= Badilisha Poetry Radio =

A project of the Badilisha Poetry X-Change Badilisha Poetry Radio is an online platform created to appreciate, celebrate and discover contemporary Pan-African poetry. Badilisha Poetry Radio focuses on weekly podcasts featuring poets from the African Continent and its Diaspora. It is a space dedicated to the exposure and growth of previously unheard and unknown poetry voices from the continent, and an archive of historical poets from the continent and beyond.

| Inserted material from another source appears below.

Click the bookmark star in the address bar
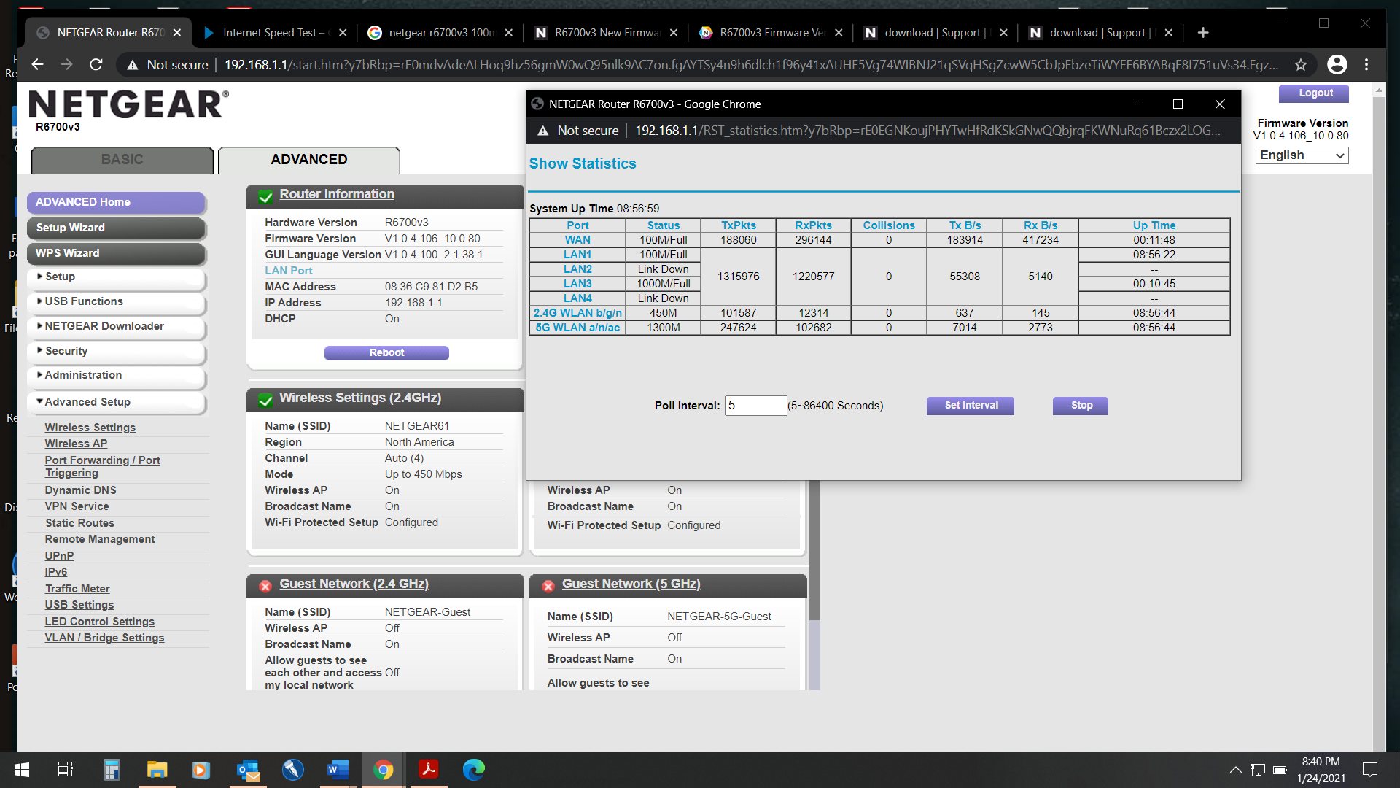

Badilisha Poetry Radio is the only poetry podcast platform exclusively dedicated to voices of Africa and the Diaspora, based and produced on the African continent. Centered in Cape Town, South Africa Badilisha Poetry Radio was launched on 30 April 2010. It presents diverse genres of poetic expression that include performance and multimedia and enables spaces for discussion and debate as a means to explore the poetic form as a tool for social activism.

As of June 2017, Badilisha Poetry Radio features more than 350 poets from different corners of the globe including the Caribbean, United Kingdom, Germany, Ghana, Zimbabwe, Kenya, South Africa and Nigeria.

== Poets ==

=== Africa ===
As the only poetry podcast platform produced in Africa, Badilisha Poetry Radio showcases poets from diverse countries in Africa. These include Tanzania, Kenya, Uganda, South Africa, Mozambique, Lesotho, Nigeria, Rwanda, Zimbabwe, Somalia and the Democratic Republic of the Congo with performances in English, Portuguese, Kiswahili, and Sotho, amongst others. Various genres of poetry are presented on the site with features on readings by page poets as well as Spoken word and Slam poetry.

African Poets on Badilisha Poetry Radio include Tina Mucavele Mozambique, Ngwatilo Mawiyoo Kenya, Togara Muzanenhamo Zimbabwe, Chiedu Ifeozo Nigeria, James Matthews South Africa, prominent poet, academic and writer Antjie Krog[ South Africa, Moses Serubiri Uganda, Chenjerai Hove Zimbabwe, Aryan Kaganof South Africa, and Breyten Breytenbach South Africa.

Badilisha Poetry Radio has a strong presence of poets who use poetry as a form of social activism. Prominent exiled poet, novelist and social commentator Chenjerai Hove of Zimbabwe is committed to bearing witness to Zimbabwe's history and current political climate. A fearless observer and outspoken social and cultural critic, Hove has not shied away from recording the violence of the new Zimbabwe in his fiction, poetry and journalism. Kenyan poet, playwright and activist Shailja Patel is described as the 'face of globalization as a people-centered phenomenon of migration and exchange' and 'the poetic equivalent of Arundhati Roy.

=== Diaspora ===
Badilisha Poetry Radio includes poetry voices from the African Diaspora. Poets from North America, Europe and the Caribbean feature regularly on the platforms weekly podcasts.

==== North America ====
Badilisha Poetry Radio hosts diverse genres and poets from North America including Poetry Slam winners Anis Mojgani and Trinidad and Tobago native Roger Bonair-Agard. Winner of back to back titles in the National Individual Poetry Slam Anis Mojgani features on Badilisha Poetry Radio with his poem 'come closer' and two time National US National Slam Champion Roger Bonair-Agard performs his poem 'how the ghetto loves us back'. Dubbed the 'voice of a generation' Oromo poet Boona Mohamed is a critically acclaimed award-winning writer and performer. He uses his poetry as a voice for minorities and oppressed groups in Canada. His poem 'Green card' articulates the experiences of immigrant children living in the West.